Key takeaways and possible next steps
Board diversity continues to be one of the most visible corporate governance topics today. Key constituencies may begin to urge that boards articulate their goals and strategies relating to diversity at the board level, including how the board reflects the diversity of the entity’s workforce, community, and other key stakeholders. As the pressure to diversify boards continues to grow and intensify, boards may begin to take action to address diversity and to prepare to meet the demands and pressures of their constituencies.
Although there is no reasonable and immediate solution to non-diverse board composition, boards can begin to lay the groundwork now that will promote improved diversity in the future. Below are a few specific practices a board can put into operation to promote improved diversity:
- Board questionnaires. To the extent a board utilizes a directors' & officers' (D&O) questionnaire, it should be revised to collect diversity information on the board’s current membership so that the board is able to identify its current diversity and areas where diversity could be enhanced.

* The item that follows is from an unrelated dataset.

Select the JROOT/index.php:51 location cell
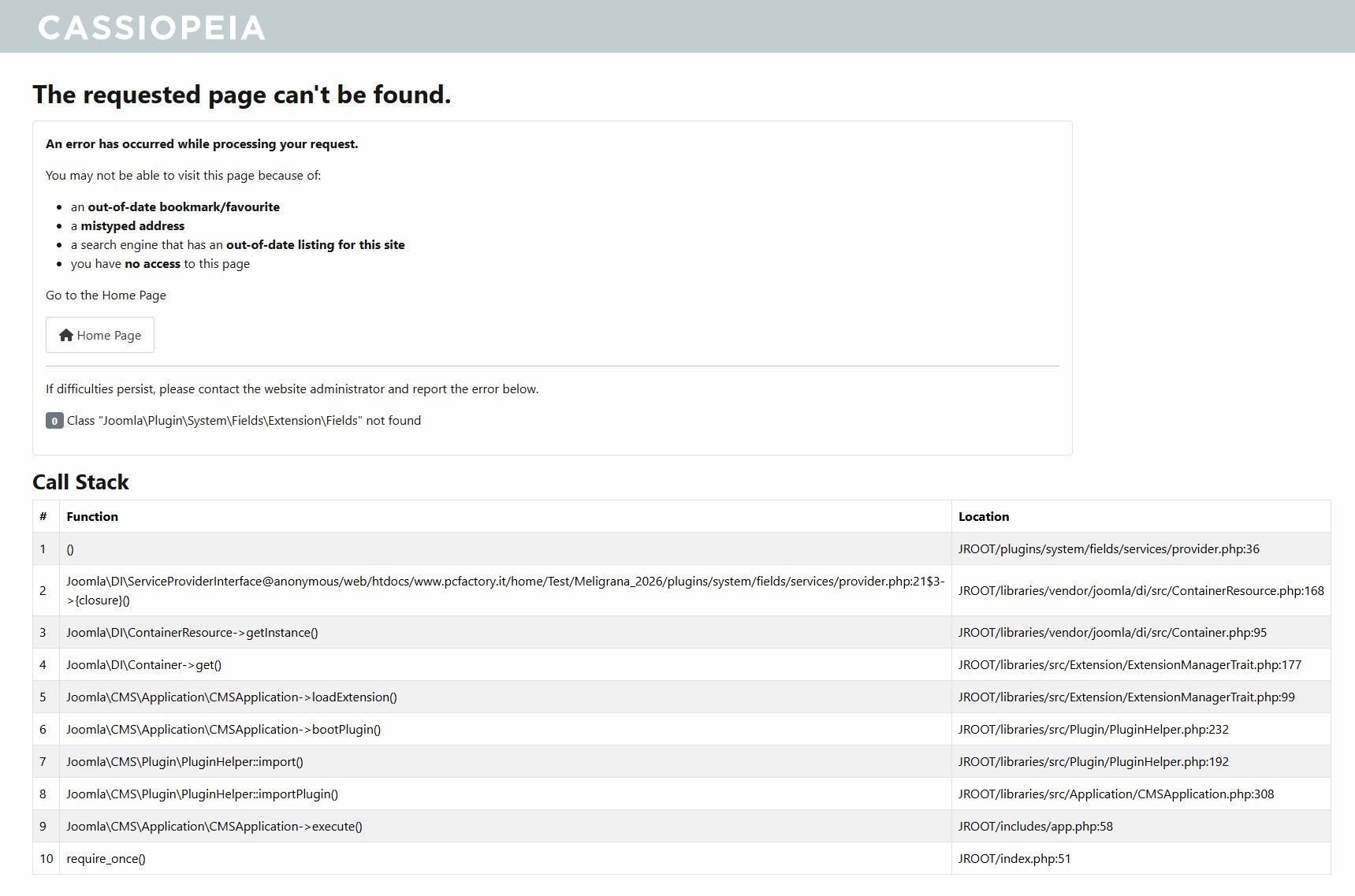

- Annual self-assessment. Routine self-assessments can help boards think critically about their overall performance as well as matters related to composition, such as succession planning and turnover. A board can use an annual self-assessment to identify areas where diversity could be enhanced and use this information to help identify, recruit, and appoint diverse members.
- Succession planning. Generally, a board should regularly engage in succession planning in the event key individuals decide to leave, or are otherwise unable to serve on, the board. By incorporating diversity considerations into its succession planning a board can begin to identify, recruit, and appoint diverse members.
- Communication. As the pressure to diversify continues to increase, we expect key constituencies, including funders and donors, to urge or otherwise request information on the board’s diversity. Boards should start thinking about how they will publish this information and, if its diversity could be considered inadequate, it should also consider whether it could make any commitments to take or consider further actions to increase diversity.
Disclaimer: This is a general article about changing issues. It should not be construed as legal advice because we are not considering the facts of your specific situation. The opinions provided are those of the individual authors and not the views of Goodwin.